* **Records provided**
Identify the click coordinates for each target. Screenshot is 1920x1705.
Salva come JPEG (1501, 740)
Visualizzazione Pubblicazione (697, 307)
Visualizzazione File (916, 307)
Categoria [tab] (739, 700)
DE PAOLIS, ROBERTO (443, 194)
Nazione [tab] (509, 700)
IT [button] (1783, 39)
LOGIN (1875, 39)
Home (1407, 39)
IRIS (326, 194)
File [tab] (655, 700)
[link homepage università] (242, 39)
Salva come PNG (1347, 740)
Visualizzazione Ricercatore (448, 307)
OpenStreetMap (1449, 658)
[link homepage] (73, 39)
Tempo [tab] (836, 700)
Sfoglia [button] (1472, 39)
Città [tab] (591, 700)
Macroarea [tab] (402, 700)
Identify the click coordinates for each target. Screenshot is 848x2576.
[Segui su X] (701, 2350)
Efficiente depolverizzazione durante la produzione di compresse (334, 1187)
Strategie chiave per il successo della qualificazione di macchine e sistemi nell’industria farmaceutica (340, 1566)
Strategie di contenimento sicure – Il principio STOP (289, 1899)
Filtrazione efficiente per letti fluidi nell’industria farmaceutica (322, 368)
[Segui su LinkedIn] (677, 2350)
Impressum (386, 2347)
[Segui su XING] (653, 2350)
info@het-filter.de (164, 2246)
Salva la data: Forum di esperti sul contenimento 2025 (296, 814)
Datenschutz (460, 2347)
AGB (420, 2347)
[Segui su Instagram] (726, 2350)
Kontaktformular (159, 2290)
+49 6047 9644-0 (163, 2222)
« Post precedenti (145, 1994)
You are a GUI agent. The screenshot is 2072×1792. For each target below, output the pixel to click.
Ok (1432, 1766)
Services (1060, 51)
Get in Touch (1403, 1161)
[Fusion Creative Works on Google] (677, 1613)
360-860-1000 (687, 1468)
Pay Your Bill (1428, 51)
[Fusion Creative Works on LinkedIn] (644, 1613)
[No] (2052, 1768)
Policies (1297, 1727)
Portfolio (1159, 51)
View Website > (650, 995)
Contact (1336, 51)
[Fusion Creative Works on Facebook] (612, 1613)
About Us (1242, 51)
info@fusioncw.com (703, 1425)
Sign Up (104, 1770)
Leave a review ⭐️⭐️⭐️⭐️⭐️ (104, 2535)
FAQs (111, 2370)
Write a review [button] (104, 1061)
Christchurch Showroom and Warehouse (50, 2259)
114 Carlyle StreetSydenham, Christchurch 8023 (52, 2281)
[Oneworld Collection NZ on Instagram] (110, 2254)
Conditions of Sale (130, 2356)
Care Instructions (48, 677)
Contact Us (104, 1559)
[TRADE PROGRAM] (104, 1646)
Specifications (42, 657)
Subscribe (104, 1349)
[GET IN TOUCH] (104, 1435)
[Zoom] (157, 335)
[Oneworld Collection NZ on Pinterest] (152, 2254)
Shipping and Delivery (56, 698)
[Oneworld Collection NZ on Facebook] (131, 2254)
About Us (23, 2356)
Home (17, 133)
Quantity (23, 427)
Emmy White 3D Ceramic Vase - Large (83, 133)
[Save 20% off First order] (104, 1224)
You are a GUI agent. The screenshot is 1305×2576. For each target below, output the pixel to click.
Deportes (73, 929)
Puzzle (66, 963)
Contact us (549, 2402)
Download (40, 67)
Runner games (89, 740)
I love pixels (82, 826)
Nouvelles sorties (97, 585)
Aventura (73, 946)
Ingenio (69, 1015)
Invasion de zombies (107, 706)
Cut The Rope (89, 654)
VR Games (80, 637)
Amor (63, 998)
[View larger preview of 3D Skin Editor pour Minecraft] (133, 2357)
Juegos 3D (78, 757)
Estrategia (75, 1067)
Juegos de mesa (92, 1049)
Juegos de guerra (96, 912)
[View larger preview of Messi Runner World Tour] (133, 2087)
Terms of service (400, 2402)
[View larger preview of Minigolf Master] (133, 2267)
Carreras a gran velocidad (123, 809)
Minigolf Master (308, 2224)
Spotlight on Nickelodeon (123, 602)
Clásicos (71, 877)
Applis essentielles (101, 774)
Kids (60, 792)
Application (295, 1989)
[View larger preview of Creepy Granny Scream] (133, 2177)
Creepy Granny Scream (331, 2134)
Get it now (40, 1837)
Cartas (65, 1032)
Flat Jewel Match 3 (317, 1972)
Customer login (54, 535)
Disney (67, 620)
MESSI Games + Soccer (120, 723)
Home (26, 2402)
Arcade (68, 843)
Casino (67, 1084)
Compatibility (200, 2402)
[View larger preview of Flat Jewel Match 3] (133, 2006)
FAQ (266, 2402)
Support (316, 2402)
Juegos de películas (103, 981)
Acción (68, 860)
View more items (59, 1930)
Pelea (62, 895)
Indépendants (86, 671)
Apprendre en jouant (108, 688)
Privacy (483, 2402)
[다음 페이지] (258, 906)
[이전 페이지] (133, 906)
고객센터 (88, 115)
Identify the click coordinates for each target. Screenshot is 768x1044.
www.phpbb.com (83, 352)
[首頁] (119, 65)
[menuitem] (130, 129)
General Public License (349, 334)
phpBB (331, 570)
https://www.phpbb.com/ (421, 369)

* **Brief**
From the entries above, print the lines beginning at the one with "View Website > (650, 995)" and stopping after the one with "[Oneworld Collection NZ on Facebook]", exactly as written and with nothing else.

* **Reply**
View Website > (650, 995)
Contact (1336, 51)
[Fusion Creative Works on Facebook] (612, 1613)
About Us (1242, 51)
info@fusioncw.com (703, 1425)
Sign Up (104, 1770)
Leave a review ⭐️⭐️⭐️⭐️⭐️ (104, 2535)
FAQs (111, 2370)
Write a review [button] (104, 1061)
Christchurch Showroom and Warehouse (50, 2259)
114 Carlyle StreetSydenham, Christchurch 8023 (52, 2281)
[Oneworld Collection NZ on Instagram] (110, 2254)
Conditions of Sale (130, 2356)
Care Instructions (48, 677)
Contact Us (104, 1559)
[TRADE PROGRAM] (104, 1646)
Specifications (42, 657)
Subscribe (104, 1349)
[GET IN TOUCH] (104, 1435)
[Zoom] (157, 335)
[Oneworld Collection NZ on Pinterest] (152, 2254)
Shipping and Delivery (56, 698)
[Oneworld Collection NZ on Facebook] (131, 2254)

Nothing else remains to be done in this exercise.